Thanks Steve Strom for the steal


----------



## wyoung2153 (Feb 28, 2010)

jocoyn said:


> And for beta biothane leads..........
> 
> index


Just saw this Nancy, thank you! I have never heard of biothane.


----------



## Saphire (Apr 1, 2005)

My favorite store.

http://www.k9dynamics.com/


----------



## wyoung2153 (Feb 28, 2010)

Saphire, those look awesome!!! I will be losing some money there for sure, lol!


----------



## carmspack (Feb 2, 2011)

Bonus for US residents ! This is a Canadian on-line shop
K-9 Dynamics - provided by Saphire.

That means that the exchange rate is greatly to your advantage -- maybe as much as 25% ? 
Today's rate currencies
1 USD = *1.31473* CAD

yikes - that's a big difference between our currencies -- all to your benefit


----------



## mspiker03 (Dec 7, 2006)

wyoung2153 said:


> Just saw this Nancy, thank you! I have never heard of biothane.



I love the biothane leashes and it is what I use all the time now. I like when I have a dog dragging a leash that they don't collect sand/dirt/snow because it will just shake off. I get them at K9 Tactical/Full Grip Gear out of Sacramento because I can get pretty colors! Haha. That and they are close to my trainers place. 

I also like where Steve got his stuff - he recommended a harness from there and it shipped fast.


----------



## wyoung2153 (Feb 28, 2010)

Good to know! Does the store in Sacramento ship?


----------



## mspiker03 (Dec 7, 2006)

wyoung2153 said:


> Good to know! Does the store in Sacramento ship?



They sure do! Their fullgripgear site is down for construction but here is the link to the synthetic leads from their other site:

http://www.k9tacticalgear.com/#!synthetic-leads/c24ww

They are a nice small business and work out of the house.


----------



## wyoung2153 (Feb 28, 2010)

Awesome! Thank you!!


----------



## Stonevintage (Aug 26, 2014)

I love the old fashion leather leashes. The one I have was custom made. It's made of thick soft 1" wide leather with an oversize brass swivel clip and an oversize handle loop (to fit winter gloves & mittens). 

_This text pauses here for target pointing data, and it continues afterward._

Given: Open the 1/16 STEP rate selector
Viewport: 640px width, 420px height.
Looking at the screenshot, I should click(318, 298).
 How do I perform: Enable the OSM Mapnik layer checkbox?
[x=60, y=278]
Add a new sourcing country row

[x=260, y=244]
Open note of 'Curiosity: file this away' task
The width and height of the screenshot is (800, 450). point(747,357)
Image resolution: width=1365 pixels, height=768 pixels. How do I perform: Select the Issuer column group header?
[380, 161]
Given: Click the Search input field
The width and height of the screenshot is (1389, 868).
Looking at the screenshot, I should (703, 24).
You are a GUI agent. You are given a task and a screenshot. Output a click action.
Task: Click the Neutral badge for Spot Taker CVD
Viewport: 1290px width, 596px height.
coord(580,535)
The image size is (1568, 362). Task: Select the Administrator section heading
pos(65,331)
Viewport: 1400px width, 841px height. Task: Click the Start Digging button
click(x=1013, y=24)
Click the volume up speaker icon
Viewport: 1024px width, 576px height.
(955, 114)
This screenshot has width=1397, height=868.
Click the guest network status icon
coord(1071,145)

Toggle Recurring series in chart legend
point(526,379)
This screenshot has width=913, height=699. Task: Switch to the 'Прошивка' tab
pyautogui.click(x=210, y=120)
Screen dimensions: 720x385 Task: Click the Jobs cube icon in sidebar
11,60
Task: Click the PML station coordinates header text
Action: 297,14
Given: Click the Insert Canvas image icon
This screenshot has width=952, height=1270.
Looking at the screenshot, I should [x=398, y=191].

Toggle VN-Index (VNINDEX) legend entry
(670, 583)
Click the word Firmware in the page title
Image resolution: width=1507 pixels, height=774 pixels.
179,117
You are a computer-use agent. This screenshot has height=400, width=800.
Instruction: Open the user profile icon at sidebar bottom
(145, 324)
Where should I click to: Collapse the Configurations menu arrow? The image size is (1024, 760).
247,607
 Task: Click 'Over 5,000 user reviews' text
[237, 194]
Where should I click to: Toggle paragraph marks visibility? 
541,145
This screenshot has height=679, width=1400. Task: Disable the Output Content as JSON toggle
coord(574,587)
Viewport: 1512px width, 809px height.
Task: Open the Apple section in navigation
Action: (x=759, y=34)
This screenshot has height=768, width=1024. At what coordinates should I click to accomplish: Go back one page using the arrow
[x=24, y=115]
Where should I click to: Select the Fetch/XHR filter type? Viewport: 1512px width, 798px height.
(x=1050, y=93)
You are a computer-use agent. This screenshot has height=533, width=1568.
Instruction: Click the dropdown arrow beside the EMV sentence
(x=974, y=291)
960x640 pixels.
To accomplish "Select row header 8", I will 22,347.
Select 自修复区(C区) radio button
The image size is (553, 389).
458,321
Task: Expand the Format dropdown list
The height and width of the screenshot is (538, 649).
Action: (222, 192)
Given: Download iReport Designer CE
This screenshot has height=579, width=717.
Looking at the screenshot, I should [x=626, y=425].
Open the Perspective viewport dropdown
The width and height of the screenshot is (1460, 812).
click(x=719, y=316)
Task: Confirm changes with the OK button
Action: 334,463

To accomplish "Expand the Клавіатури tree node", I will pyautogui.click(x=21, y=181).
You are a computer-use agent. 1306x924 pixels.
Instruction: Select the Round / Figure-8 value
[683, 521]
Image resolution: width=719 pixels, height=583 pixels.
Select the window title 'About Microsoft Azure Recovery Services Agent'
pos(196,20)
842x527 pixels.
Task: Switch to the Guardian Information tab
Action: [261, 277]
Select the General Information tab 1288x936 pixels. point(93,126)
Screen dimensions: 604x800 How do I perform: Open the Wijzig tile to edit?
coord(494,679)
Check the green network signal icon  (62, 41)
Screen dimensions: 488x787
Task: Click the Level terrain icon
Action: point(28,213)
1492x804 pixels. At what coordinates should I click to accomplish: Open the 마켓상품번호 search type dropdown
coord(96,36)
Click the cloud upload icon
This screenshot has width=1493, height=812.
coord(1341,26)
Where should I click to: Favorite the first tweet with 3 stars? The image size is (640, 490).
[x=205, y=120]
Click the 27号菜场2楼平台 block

I have a friend that has owned a shoe repair shop for decades. He will be making my next leash when I need one. I like the leather because it doesn't cut into my hand and they don't seem to get tripped up in them like the lighter weight leash materials.


----------



## wyoung2153 (Feb 28, 2010)

Stonevintage said:


> I love the old fashion leather leashes. The one I have was custom made. It's made of thick soft 1" wide leather with an oversize brass swivel clip and an oversize handle loop (to fit winter gloves & mittens).
> 
> I have a friend that has owned a shoe repair shop for decades. He will be making my next leash when I need one. I like the leather because it doesn't cut into my hand and they don't seem to get tripped up in them like the lighter weight leash materials.


I've always wondered about leather.. how does it fair in the rainy seasons?


----------



## mycobraracr (Dec 4, 2011)

My favorite leather products come from this guy. K9 Tactical Gear - Police Dog Equipment


----------



## Stonevintage (Aug 26, 2014)

wyoung2153 said:


> I've always wondered about leather.. how does it fair in the rainy seasons?


It's fine. If you think of horse harness leather, you treat it the same way. You can put "snow coat" on it or mink oil and it will repel moisture. Good old fashioned saddle soap in the tin to clean it. I use this on my leather backpacks too. It does turn the leather a darker color but it is a really nice rich patina.


----------



## Saphire (Apr 1, 2005)

carmspack said:


> Bonus for US residents ! This is a Canadian on-line shop
> K-9 Dynamics - provided by Saphire.
> 
> That means that the exchange rate is greatly to your advantage -- maybe as much as 25% ?
> ...


Just bought a new Biothane 6' leash and 20 ft lunge lead from him. I find the prices great, even better if you U.S


----------